(EXERCISE DATA)

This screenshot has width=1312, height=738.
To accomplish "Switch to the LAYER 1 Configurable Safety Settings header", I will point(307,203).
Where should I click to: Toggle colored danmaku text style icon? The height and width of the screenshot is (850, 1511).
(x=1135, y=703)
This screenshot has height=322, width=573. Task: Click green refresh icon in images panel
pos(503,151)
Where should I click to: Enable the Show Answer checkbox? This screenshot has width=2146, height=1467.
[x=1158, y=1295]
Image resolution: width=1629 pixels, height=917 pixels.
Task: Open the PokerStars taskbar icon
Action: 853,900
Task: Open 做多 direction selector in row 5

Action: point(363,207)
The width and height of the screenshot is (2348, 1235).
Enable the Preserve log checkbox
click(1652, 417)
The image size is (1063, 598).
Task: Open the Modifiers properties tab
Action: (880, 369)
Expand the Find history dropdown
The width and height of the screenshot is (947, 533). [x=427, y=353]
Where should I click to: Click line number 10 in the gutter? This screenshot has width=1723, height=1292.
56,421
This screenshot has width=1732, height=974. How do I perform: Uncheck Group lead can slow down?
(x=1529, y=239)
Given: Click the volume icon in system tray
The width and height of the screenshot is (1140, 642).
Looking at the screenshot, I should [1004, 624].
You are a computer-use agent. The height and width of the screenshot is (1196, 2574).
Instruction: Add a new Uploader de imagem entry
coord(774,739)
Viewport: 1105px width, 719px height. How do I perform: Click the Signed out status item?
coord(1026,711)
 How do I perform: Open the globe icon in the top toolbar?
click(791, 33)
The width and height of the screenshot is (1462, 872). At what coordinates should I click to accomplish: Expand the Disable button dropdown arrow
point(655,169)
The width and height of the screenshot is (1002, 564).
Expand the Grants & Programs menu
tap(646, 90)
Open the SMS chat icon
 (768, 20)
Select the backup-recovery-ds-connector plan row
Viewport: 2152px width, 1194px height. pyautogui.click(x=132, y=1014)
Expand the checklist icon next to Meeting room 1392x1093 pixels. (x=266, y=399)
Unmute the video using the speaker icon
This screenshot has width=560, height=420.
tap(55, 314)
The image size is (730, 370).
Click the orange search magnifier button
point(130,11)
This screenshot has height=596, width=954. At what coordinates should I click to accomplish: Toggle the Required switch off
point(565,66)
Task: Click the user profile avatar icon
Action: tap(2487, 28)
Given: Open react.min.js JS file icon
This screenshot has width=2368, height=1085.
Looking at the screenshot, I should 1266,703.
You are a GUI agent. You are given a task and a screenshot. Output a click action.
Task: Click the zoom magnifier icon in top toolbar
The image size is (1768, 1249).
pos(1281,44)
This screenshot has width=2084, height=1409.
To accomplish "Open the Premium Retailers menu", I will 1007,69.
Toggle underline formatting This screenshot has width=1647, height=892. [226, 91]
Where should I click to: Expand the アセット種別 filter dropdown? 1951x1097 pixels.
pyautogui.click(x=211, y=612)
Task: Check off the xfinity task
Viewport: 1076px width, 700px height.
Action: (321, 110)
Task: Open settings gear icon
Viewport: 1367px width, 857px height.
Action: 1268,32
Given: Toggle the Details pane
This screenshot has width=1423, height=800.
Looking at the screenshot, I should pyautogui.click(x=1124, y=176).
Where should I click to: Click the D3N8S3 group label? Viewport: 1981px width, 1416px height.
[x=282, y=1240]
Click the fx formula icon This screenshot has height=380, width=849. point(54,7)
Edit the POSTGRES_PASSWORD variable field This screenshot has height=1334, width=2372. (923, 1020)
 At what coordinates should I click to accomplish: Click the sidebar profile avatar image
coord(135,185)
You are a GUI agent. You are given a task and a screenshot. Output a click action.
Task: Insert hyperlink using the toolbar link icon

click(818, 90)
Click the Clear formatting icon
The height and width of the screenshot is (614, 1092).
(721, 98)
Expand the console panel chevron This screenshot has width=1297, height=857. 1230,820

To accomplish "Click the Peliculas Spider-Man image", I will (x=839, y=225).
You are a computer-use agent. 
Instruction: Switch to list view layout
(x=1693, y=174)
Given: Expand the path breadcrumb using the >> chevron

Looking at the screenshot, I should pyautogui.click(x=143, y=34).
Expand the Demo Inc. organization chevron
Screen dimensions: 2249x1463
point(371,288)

(End EXERCISE DATA)

Look through the entries and return each line that has the word "will" in it.

To accomplish "Switch to the LAYER 1 Configurable Safety Settings header", I will point(307,203).
To accomplish "Open the Premium Retailers menu", I will 1007,69.
To accomplish "Click the Peliculas Spider-Man image", I will (x=839, y=225).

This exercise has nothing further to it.